Some concerned residents are making their voices heard about a proposal from Danbury officials to create a walled garden at Hearthstone Castle at Tarrywile Park. The design plans haven't been created, but City officials did approve sending a $1.6 million request to residents in November as part of a larger bond package.
About $700,000 of that price tag is for environmental remediation alone.
Mayor Mark Boughton says this is something that the City has studied for the past decade. The cost to rebuild the castle is $15 million to $18 million.
Boughton says they are not demolishing the castle. He says they have to clean out the basement, which is a contaminated site. The roof and the upper floors of the home have collapsed into the basement. The soil is contaminated with diesel fuel from the boiler room, there was a full free standing boiler room. There's also asbestos, arsenic and other contaminants. But he says they don't know the extent of it because they haven't been able to get underneath the debris.
Boughton says they will retain as much of the walls of the original building as possible, and that's what the garden will be built around. How high those walls will go and to what extend they'll remain will depend on how stable they are. He says they won't know that until the excavation is completed. The foundation and the other stonework holding up the structure have to be examined.
The hilltop castle, built in 1899, has fallen into disrepair and become overgrown with weeds since the City acquired it in 1985.
Boughton says trespassers have built fires inside, and a blaze that got out of hand last year showed how the site has become a safety liability. There are no trespassing signs on a fence because it's not stable. He notes that people have been hit by falling parts of the castle or have become stuck in the basement. Firefighters have had extricate some trespassers.
Hearthstone Castle was a 16-room, three-story home. The first owner of the castle was E. Starr Stanford, a photographer of actors and high-society members who also invented an early movie camera.
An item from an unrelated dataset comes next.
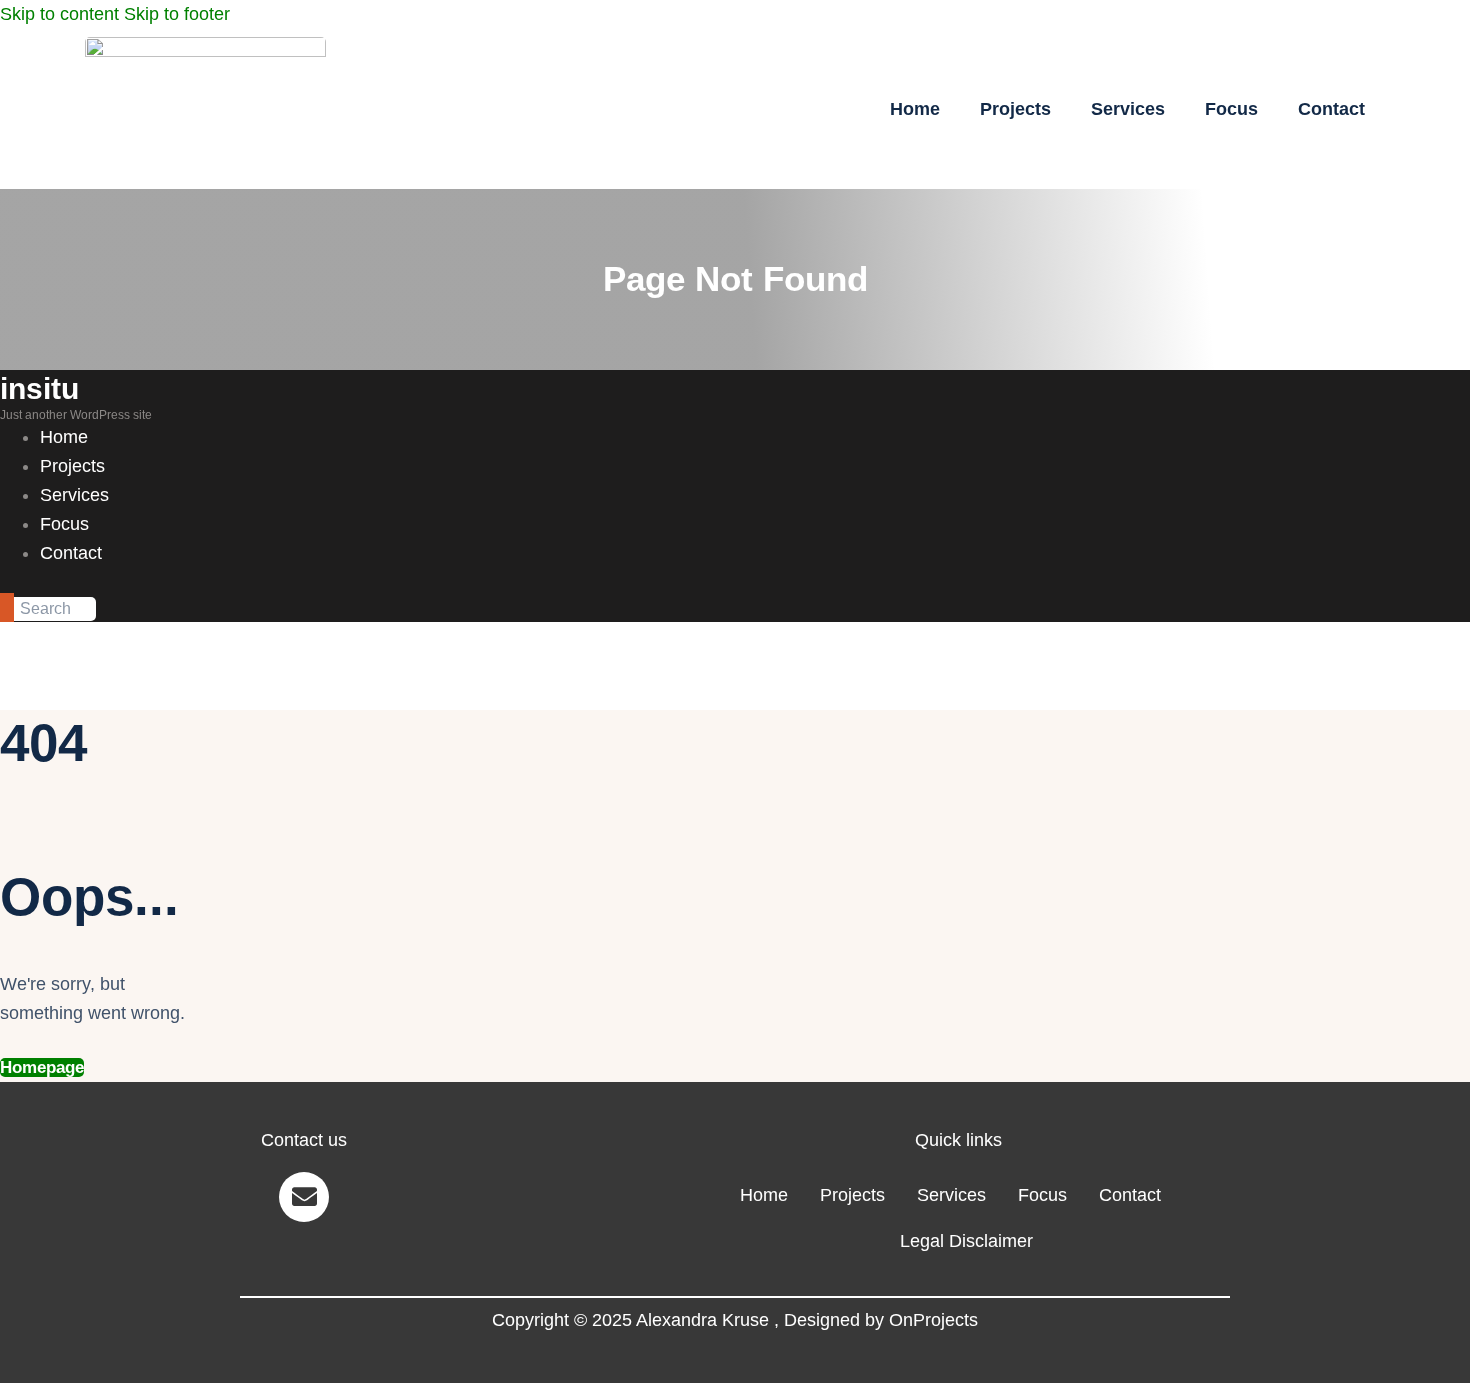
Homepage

It was later bought by Charles Darling Parks, a hatting manufacturer whose relatives lived in the castle into the 1980s.
The historic structure is one of a dwindling number of stone fortresses built more than a century ago by industrial barons across the Northeast. The landmark is listed on the National Register of Historic Places as an example from America's castle-building period. More than a hundred stone castles or fortresses were built in the Northeast around the late 19th century, but many already have been demolished or destroyed in fires.